Created by: Nicolaas Weideman, USC-ISI (nweidema at isi.edu), Dr. Christophe Hauser, USC-ISI (hauser at isi.edu), and Dr. Jelena Mirkovic, USC-ISI (mirkovic at isi.edu)

Contents

Overview
Required Reading
1. Introduction
Assignment Instructions
Submission Instructions

Overview

The purpose of this exercise is to help you understand a hash-collision denial-of-service (DoS) attack and its mitigation. In this exercise, you will exploit and mitigate a hash-collision DoS vulnerability.

Required Reading

Introduction

A hash-collision DoS attack exploits the worst-case execution time of a hash table data structure. A hash table uses a hash function to map entries to an index in a table. On average, the time it takes to store and retrieve data from such a data structure is independent of the number of entries. However, this is only true when entries are spread evenly across the table. When many entries map to the same index (called a hash collision), the performance can degrade significantly and lead to DoS. We recommend reading and understanding how hash tables work (especially the algorithmic complexity of their operations), as well as hash-collision DoS attacks, before proceeding.

Assignment Instructions

Setup

If you don't have an account, follow the instructions here.
Create an instance of this exercise by following the instructions here, using hashcollision as Lab name. Your topology will look like below:
.
After setting up the lab, access your target node.

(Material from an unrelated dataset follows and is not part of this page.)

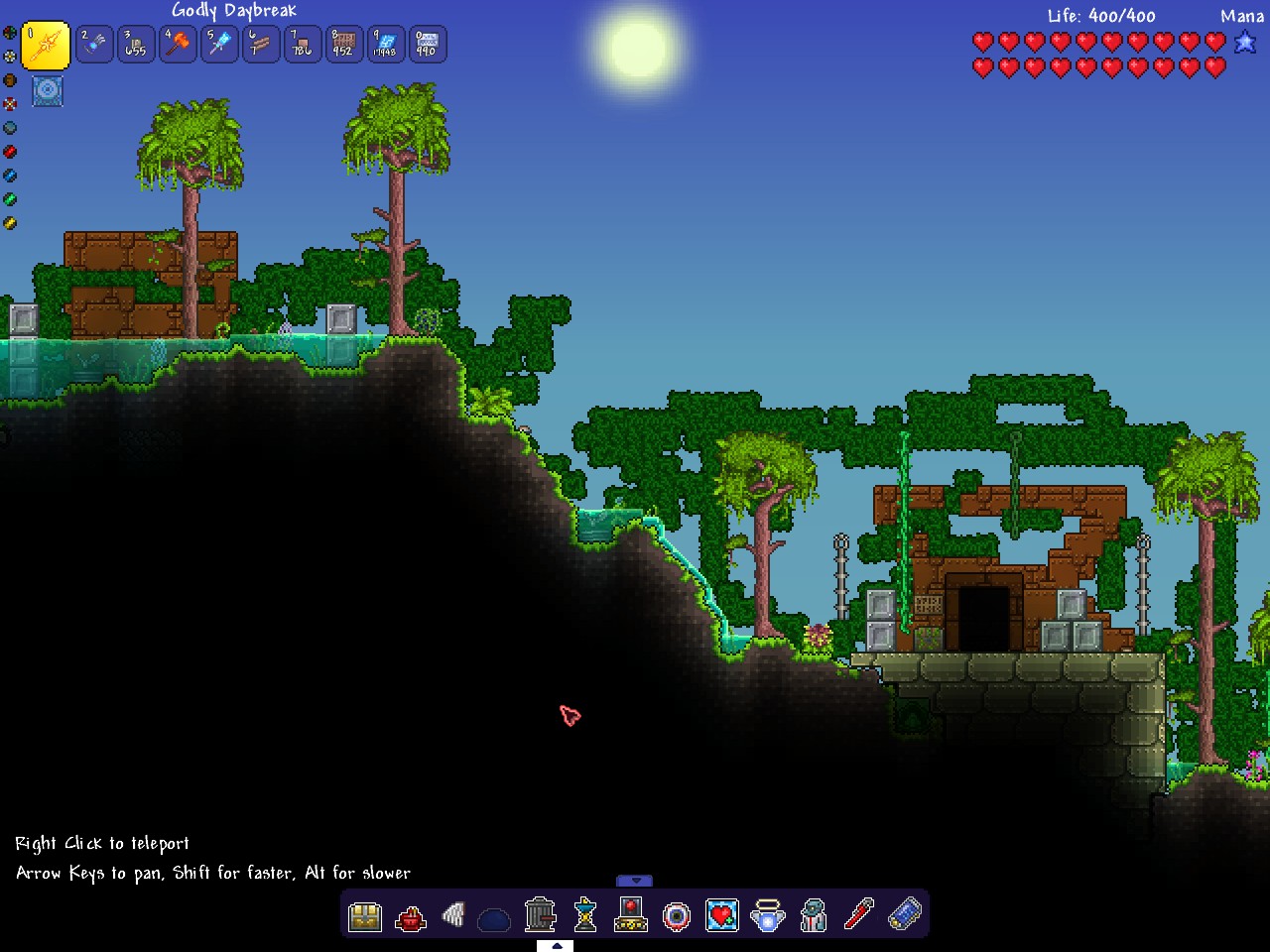Viewport: 1270px width, 952px height.
Task: Choose the blue crystal staff in slot 5
Action: (219, 45)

On target node, switch to /tmp/target/exercise folder. Compile the program:

bash compile.sh

The program main is a simple program that takes a number of strings, one per line, and stores these in a hash table. It can be run with

./main N

where N is the length of the input strings (including the newline character).

Exploitation

The program main is vulnerable to a hash-collision DoS attack. We include the Python script exploit.py, which can be used to exploit this vulnerability. It will pass a linearly increasing number of either random or malicious strings to main, to store in the hash table. Run the program with --help to learn which parameters it takes. The malicious strings will trigger many hash collisions, causing execution time to increase polynomially. The random strings, on the other hand, will not trigger hash collisions (or significantly less) and therefore the execution time will also only increase linearly. The script measures the time it takes the program to process the strings and stores these time values to a file, in JSON format. You can plot the execution time of processing malicious strings against that of random strings with the plot_times.py script. In order to prove a program is vulnerable to a hash-collision DoS attack, you need to show that the worst-case execution time is an order of magnitude worse than the best-case (polynomial vs linear). Play around with the exploit.py script, generating both malicious and random input until you find parameters that clearly show the difference in execution time growth. Plot these execution times.

Mitigation

The vulnerability stems from the fact that all the malicious strings map to the same table index when hashed by the hash function. This hash function can be found in function named "hash" in the hash.c file. To mitigate this vulnerability, you need to change this function so that an attacker cannot reliably generate colliding strings. This can be achieved by using a random hash function. Such hash functions randomize their output using a secret key. If the attacker does not know the key, it is impossible to know which strings will collide. One such function, created specifically to protect against hash-collision DoS attacks, is the SipHash function. As it is not recommended to reimplement secure hash functions on your own, you can use one of these implementations of SipHash: one and two. You can use the getrandom system call as a secure source of randomness for the secret key of SipHash. After making the change, remember to recompile with

bash compile.sh

Then, repeat the experiment done in the Exploitation section, with the same parameters and redraw the graphs. Now, there should be no significant difference between execution time growth between the malicious and random strings.

Submission Instructions

You should submit one tar-zipped file, containing the following:

Your patched hash.c file.
The graph showing the successful attack on the vulnerable program.
The graph showing the failed attack on the patched program.